At the time, CNR and all railroads had a basic statement they trotted out to anyone who actually cared about carbon emissions: our carbon emissions are a lot lower than trucks. They couldn’t make that claim for pipelines, but as 99.999% of pipeline deliveries are of fossil fuels, no one really cared.
At the time CNR was running a lot of oil cars along its routes through 10 provinces and 18 US states, stringing up to 16 cars together with connecting hoses so that oil could be pumped in and out at one end. About 70,000 cars of oil a year have been running on North American tracks, and CNR and other railroads were promoting the business as an obvious alternative when pipelines weren’t available. That was in addition to the much higher numbers of coal cars they were running, about 4 million annually. Oil could be piped, but coal couldn’t.
It’s a bit rich to brag about how low carbon your transportation mode is if your primary load is high carbon, and about 33% of North American rail loads are coal and oil. For the oil part, they are a higher carbon mode than pipelines, so once again, a bit rich.
North American railroads run on diesel. They may have electric motors on their traction wheels in their locomotives, but the electricity comes from big diesel generators fed by big tanks of diesel. They may have dynamic braking which uses the electric motors on their traction wheels to assist with braking up to 4-kilometer-long trains to slow down, but the electricity generated is shoved into heating coils on the rooftops of the locomotives to get rid of it, not stored for future acceleration.
And North American railroads have been resisting attempts to increase their efficiency for many years. Locomotives are maintained for decades past their normal expected retirements because new locomotive efficiency requirements are a bit more expensive.
North American railroads are in the logistics realm, and logistics is a low margin, high volume business. It’s an operational efficiency business, not a high growth business. They are ruthless about cutting costs below the line much more than above-the-line revenue growth. If the businesses own the tracks, they eliminate rail where possible, and only invest in lower short term costs for it when possible. Attempting to interest them in level-crossing monitors to be able to alert trains 10 kilometers away that a car was stuck on the crossing fell on deaf ears.
⁂
Task prompt:
Copy the passage on North American railroads from "North American railroads run" to "bit more expensive.", changing every "diesel" to "biodiesel".

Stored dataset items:
⁂
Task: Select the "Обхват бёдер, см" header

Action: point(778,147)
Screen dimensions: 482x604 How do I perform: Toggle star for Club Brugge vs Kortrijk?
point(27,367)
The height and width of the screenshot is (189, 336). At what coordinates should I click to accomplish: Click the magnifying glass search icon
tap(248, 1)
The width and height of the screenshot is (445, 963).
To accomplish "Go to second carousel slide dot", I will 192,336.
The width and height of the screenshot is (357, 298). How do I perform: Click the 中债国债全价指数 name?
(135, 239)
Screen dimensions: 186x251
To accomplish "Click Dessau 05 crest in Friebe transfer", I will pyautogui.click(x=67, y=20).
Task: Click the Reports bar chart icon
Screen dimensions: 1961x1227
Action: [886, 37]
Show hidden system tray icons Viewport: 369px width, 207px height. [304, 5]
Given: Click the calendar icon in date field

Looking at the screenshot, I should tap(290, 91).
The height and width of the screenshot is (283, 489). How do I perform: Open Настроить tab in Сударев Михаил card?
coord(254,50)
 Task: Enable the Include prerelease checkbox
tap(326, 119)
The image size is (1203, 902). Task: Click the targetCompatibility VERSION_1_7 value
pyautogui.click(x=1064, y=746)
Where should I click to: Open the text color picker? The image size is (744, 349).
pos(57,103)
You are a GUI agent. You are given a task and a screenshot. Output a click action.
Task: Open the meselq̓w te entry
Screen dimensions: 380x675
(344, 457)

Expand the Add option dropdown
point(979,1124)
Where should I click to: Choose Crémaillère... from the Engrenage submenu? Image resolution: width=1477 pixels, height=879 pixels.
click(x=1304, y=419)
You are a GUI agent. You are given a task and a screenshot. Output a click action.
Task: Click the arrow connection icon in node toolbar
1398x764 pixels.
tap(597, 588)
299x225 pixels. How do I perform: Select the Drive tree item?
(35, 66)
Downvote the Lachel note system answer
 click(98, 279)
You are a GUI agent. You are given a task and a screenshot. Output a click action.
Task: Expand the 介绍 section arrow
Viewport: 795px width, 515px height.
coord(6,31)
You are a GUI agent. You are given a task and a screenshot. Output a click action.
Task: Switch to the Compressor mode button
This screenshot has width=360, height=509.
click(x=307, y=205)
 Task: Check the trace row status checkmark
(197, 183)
⁂
The reply:
North American railroads run on biodiesel. They may have electric motors on their traction wheels in their locomotives, but the electricity comes from big biodiesel generators fed by big tanks of biodiesel. They may have dynamic braking which uses the electric motors on their traction wheels to assist with braking up to 4-kilometer-long trains to slow down, but the electricity generated is shoved into heating coils on the rooftops of the locomotives to get rid of it, not stored for future acceleration.
And North American railroads have been resisting attempts to increase their efficiency for many years. Locomotives are maintained for decades past their normal expected retirements because new locomotive efficiency requirements are a bit more expensive.